Overview
The vast majority of microbes in the environment live in close association with one another in mixed communities. These communities maintain high levels of complex interactions exchanging nutrients, vitamins and other chemicals. The microbes in these mixed communities therefore function very differently from microbes isolated in pure cultures in the laboratory, producing phenotypes unable to be replicated in one individual cell type. Thus, complex microbial communities and their interactions must be studied as a whole to fully understand their properties and dynamic relationships.
Through Ontario Genomics’ SPARK program, Elizabeth Edwards and Radhakrishnan Mahadevan at the University of Toronto are developing computational models using microbial genomes and metagenomes to identify metabolic gaps pointing to nutrients or vitamins (metabolites) that are exchanged between members of a microbial community. The team will then further validate these predictions experimentally using an anaerobic subsurface mixed microbial community that contains microbes used for bioremediation of toxic chlorinated solvents such as chloroform.

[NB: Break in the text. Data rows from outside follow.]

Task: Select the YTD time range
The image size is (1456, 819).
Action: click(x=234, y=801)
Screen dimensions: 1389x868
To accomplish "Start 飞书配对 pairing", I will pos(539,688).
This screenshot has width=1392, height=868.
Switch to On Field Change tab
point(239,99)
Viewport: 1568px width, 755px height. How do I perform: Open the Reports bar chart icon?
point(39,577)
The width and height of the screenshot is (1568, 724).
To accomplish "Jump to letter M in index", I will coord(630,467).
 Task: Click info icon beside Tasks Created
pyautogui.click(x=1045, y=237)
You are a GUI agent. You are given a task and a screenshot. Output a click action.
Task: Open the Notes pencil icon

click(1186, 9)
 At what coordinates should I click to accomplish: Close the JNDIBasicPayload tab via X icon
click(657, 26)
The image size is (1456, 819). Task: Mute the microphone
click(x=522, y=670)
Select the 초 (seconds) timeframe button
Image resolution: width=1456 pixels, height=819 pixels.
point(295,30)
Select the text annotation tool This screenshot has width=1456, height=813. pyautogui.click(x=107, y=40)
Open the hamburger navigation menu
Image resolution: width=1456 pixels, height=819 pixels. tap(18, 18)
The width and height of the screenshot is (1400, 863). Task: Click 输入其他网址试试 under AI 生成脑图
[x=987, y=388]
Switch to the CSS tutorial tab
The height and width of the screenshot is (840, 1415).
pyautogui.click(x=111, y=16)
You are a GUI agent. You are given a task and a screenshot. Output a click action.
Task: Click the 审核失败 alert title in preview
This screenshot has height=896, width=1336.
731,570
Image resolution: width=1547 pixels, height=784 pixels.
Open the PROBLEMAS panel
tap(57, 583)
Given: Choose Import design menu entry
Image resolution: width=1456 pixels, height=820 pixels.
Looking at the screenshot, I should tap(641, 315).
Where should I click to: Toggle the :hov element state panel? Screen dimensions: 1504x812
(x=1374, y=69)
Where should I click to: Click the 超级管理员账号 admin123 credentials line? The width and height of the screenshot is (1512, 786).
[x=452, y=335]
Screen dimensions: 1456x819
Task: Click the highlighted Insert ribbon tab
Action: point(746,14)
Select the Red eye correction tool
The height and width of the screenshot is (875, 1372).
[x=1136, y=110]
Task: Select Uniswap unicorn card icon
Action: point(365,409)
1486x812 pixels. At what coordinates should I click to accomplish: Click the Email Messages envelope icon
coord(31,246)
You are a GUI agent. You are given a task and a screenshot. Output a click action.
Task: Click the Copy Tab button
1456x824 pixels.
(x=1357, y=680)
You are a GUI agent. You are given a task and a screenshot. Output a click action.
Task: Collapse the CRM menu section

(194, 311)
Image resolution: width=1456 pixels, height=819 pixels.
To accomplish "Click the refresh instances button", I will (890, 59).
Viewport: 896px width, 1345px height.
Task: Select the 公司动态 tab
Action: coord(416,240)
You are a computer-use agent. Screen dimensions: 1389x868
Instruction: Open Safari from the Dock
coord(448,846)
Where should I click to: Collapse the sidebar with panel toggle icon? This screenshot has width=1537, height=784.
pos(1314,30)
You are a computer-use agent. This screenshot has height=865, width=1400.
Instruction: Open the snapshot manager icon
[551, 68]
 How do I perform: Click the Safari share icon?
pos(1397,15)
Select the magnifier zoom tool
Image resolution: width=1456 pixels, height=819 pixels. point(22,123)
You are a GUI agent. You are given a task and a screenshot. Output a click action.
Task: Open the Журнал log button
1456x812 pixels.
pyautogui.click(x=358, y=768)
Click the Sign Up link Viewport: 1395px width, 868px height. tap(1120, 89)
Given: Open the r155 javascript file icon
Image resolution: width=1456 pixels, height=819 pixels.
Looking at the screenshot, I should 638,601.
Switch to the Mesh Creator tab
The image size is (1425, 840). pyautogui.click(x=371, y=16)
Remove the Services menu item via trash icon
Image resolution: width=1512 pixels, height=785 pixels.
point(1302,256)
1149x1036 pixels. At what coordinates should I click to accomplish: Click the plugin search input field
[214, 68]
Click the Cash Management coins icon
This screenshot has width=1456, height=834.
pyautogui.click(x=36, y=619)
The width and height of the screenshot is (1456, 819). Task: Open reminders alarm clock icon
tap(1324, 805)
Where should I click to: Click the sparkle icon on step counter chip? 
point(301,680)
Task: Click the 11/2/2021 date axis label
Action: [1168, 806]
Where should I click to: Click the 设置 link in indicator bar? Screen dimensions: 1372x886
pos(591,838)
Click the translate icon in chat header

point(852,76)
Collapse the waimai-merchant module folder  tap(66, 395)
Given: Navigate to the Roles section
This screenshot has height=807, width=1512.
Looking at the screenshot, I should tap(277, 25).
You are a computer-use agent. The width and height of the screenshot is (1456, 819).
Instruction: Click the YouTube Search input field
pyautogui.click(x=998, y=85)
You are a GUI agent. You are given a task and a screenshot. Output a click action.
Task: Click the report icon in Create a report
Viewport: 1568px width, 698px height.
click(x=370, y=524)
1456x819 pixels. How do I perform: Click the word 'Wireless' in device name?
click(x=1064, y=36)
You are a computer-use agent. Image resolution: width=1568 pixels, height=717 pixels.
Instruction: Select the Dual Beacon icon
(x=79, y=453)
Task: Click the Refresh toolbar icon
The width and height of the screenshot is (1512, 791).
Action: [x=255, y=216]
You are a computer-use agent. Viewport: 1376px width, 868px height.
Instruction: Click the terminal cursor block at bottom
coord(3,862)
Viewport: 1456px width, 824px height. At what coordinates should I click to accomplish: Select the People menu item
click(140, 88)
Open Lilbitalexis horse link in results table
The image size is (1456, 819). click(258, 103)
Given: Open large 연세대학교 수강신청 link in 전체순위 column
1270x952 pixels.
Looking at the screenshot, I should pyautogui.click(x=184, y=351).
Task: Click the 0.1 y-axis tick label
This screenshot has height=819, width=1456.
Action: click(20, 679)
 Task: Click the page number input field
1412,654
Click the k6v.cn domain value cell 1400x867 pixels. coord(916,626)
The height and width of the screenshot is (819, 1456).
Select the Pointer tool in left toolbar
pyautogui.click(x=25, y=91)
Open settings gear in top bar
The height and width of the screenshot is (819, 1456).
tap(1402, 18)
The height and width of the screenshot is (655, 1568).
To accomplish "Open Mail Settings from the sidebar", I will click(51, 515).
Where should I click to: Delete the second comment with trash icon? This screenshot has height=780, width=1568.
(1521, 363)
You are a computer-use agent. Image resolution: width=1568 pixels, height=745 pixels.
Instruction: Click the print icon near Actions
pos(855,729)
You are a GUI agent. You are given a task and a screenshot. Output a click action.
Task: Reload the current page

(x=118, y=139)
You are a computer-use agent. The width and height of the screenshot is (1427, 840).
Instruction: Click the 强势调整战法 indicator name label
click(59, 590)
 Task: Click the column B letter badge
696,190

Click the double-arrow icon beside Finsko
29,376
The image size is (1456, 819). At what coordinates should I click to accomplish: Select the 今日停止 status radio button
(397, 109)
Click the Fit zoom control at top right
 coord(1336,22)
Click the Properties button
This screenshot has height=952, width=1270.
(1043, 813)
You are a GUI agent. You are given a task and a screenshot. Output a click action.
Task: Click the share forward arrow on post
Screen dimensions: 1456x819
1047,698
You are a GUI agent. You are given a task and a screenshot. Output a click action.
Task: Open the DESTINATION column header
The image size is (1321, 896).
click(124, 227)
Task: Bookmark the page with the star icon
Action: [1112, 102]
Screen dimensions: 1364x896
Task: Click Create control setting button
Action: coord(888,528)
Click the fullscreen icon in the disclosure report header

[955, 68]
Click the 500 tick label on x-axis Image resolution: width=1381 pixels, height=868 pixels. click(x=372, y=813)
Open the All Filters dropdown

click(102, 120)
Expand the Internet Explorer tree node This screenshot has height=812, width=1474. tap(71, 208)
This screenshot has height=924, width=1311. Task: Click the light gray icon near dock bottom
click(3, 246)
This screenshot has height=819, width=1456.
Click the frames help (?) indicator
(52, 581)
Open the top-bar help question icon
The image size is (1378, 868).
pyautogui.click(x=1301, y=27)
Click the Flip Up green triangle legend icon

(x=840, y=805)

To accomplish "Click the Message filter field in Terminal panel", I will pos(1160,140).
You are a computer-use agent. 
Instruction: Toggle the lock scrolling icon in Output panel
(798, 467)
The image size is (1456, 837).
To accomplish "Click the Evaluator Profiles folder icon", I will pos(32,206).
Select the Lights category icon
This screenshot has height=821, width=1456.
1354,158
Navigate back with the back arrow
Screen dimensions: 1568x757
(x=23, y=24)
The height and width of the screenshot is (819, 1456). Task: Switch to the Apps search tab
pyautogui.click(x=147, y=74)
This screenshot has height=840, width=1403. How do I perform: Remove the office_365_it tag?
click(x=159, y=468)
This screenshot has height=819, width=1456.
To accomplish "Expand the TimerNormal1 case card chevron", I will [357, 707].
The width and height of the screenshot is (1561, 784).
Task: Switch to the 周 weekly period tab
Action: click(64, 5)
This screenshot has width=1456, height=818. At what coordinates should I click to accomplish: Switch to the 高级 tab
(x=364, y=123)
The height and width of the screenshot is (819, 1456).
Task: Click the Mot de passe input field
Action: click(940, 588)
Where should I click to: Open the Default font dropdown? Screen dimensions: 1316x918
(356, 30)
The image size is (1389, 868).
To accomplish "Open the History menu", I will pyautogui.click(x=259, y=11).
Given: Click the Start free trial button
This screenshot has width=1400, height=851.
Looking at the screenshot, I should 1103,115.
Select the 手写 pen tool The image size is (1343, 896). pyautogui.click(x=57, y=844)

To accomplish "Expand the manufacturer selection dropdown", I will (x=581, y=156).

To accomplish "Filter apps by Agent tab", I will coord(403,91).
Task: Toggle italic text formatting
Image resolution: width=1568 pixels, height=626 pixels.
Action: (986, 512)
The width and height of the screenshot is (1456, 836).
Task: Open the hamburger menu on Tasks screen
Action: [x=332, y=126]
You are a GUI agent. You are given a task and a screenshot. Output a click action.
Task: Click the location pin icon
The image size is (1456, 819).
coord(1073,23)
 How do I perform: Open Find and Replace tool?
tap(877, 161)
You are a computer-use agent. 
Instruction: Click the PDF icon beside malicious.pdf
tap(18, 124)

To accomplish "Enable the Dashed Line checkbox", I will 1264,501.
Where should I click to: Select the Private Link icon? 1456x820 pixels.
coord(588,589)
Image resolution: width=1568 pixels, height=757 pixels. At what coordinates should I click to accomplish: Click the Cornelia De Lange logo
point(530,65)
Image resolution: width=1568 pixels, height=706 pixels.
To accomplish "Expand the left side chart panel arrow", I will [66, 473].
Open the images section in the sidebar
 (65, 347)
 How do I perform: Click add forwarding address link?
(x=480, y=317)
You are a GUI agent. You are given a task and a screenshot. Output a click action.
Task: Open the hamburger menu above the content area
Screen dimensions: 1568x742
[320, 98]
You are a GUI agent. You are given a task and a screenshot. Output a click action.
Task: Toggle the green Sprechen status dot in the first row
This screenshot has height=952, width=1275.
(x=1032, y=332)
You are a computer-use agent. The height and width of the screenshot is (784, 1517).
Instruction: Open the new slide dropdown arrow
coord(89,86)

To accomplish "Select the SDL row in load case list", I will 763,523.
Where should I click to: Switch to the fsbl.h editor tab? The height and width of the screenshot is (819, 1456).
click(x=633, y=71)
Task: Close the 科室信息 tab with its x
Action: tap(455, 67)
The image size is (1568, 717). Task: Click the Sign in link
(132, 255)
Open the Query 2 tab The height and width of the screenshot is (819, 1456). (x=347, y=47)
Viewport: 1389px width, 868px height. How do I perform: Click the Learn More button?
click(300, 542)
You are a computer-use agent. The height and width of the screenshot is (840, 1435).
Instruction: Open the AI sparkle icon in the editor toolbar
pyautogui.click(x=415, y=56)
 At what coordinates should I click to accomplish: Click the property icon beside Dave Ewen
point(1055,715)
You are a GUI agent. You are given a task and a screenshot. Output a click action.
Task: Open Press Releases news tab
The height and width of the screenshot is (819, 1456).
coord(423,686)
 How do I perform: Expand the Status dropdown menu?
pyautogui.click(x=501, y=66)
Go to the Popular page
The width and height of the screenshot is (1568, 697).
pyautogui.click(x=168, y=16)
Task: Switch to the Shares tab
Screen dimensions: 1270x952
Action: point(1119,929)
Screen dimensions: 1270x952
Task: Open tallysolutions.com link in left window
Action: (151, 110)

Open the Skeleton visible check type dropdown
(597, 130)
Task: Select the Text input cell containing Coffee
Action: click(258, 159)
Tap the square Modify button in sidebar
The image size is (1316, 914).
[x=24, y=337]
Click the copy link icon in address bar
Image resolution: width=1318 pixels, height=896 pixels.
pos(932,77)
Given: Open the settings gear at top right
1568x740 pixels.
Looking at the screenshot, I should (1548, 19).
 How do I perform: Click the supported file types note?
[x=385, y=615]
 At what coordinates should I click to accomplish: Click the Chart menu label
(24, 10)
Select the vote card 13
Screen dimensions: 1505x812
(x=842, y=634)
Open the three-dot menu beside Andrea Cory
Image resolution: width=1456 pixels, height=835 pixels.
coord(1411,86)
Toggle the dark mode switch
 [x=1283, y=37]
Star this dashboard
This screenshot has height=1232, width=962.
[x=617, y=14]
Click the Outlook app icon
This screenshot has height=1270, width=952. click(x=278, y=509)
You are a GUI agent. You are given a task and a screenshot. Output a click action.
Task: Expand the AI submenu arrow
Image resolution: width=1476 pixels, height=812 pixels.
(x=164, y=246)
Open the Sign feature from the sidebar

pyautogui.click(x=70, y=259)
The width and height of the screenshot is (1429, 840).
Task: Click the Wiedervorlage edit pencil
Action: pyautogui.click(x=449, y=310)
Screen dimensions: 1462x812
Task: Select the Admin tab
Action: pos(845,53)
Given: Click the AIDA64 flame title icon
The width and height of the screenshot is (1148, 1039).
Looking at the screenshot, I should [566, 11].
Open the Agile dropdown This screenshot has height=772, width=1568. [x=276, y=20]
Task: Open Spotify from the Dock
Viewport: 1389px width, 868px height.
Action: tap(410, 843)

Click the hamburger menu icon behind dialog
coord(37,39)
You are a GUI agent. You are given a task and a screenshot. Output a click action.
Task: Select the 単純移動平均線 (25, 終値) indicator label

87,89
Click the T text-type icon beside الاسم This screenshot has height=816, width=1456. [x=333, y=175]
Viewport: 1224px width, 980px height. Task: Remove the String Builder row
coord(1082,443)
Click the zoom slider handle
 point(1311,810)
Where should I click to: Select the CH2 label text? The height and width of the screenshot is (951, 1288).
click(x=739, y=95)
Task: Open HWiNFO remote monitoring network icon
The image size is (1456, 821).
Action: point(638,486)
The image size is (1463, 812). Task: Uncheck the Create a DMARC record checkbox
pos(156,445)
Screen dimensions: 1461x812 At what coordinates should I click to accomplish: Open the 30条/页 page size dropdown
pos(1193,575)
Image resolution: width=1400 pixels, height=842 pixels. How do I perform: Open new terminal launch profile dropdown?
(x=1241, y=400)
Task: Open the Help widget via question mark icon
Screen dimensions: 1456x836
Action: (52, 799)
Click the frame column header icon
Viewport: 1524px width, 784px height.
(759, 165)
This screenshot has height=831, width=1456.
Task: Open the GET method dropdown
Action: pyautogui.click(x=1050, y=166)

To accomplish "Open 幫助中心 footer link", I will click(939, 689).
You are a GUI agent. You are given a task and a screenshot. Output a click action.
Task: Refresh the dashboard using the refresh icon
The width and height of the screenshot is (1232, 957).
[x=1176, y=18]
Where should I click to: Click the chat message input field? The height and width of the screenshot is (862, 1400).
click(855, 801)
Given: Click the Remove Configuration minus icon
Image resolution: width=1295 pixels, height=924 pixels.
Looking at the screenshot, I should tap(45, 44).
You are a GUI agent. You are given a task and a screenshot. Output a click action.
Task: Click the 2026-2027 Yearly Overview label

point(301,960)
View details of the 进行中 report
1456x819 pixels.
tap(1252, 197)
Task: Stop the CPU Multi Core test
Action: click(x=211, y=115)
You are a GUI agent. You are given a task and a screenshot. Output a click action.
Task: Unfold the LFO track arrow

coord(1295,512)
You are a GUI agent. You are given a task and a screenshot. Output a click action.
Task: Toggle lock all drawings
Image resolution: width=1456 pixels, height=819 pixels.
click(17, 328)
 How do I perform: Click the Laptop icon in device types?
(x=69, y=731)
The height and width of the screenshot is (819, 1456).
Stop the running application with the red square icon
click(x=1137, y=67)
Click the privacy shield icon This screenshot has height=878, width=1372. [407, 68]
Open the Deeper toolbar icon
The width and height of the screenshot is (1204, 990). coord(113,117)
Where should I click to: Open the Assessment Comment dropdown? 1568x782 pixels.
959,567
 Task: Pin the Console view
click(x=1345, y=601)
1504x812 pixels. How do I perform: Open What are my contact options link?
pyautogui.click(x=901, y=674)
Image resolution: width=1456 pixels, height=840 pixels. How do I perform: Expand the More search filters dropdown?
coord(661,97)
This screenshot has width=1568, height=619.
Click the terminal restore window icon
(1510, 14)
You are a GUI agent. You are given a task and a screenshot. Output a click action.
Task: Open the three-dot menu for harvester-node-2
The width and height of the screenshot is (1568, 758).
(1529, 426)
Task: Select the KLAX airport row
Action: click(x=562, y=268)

The knowledge gained from this project will serve to not only boost the efficiency of dechlorination in groundwater remediation, but will also resolve metabolic gaps in genome-scale models at the microbial community level. This will pave the way for other applications to uncover metabolic interactions in complex microbial communities such as in the human gut and in deep marine sediments, which are intractable using pure culture studies.